K. P. Thankappan Nair is a rich man, who has cheated his sister out of her property. Her son Achuthan wants to reclaim the land forcibly taken by his uncle, as well as marry his daughter, Nandini, with whom he is in love. He and his friends hatch a plan to hoodwink Thankappan Nair, pretending to have earned a fortune working in Dubai.

==Production==
Gireesh, who was working as an associate director to Priyadarshan was contacted by Anand, who produced the movie Parayanum Vayya Parayathirikkanum Vayya and expressed his interest in producing a movie with Gireesh as director. Later, Anand dropped the project. However, Gireesh secured another producer with help from a few friends.
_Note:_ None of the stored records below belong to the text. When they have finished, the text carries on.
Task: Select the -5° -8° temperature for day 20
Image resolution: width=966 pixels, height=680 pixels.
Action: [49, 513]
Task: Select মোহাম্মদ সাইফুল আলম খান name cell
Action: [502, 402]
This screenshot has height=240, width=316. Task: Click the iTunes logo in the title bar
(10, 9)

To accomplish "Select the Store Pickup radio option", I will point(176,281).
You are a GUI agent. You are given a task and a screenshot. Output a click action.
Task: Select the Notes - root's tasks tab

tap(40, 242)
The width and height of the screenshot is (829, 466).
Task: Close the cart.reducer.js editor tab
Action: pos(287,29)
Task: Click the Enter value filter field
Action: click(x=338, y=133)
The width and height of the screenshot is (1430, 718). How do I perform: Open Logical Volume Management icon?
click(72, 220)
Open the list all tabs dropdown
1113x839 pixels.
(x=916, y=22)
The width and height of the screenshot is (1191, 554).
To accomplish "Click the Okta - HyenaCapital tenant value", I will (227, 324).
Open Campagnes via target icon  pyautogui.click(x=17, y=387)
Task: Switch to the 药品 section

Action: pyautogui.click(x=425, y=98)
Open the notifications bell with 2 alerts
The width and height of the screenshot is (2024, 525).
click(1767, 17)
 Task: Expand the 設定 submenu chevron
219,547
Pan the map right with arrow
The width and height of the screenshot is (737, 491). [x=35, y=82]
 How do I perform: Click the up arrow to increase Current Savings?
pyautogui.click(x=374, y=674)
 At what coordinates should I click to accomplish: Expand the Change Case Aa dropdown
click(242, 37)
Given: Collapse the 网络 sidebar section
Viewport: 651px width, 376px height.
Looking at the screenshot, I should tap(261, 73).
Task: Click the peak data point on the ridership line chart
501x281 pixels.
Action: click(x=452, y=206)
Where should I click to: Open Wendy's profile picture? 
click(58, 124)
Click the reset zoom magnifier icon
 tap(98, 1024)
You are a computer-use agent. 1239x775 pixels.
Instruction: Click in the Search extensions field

Shooting was completed in 26 days in and around Palakkad and Thiruvilwamala.

==Soundtrack==
The music was composed by Kannur Rajan and the lyrics were written by Priyadarshan.

| No. | Song | Singers | Lyrics | Length (m:ss) |
|---|---|---|---|---|
| 1 | "Kannanee Bhoomiyil" (Anchara Ekkar) | K. P. Brahmanandan, Chorus, Satheesh Babu | Priyadarshan |  |

==Release==
 This film was released on 5 September 1985.

== Box office ==
The film was critically well received and was a box office hit.

==Legacy==
There were some comedic dialogues in the film which became catchphrases, such as in the Arabic translation scene in the film.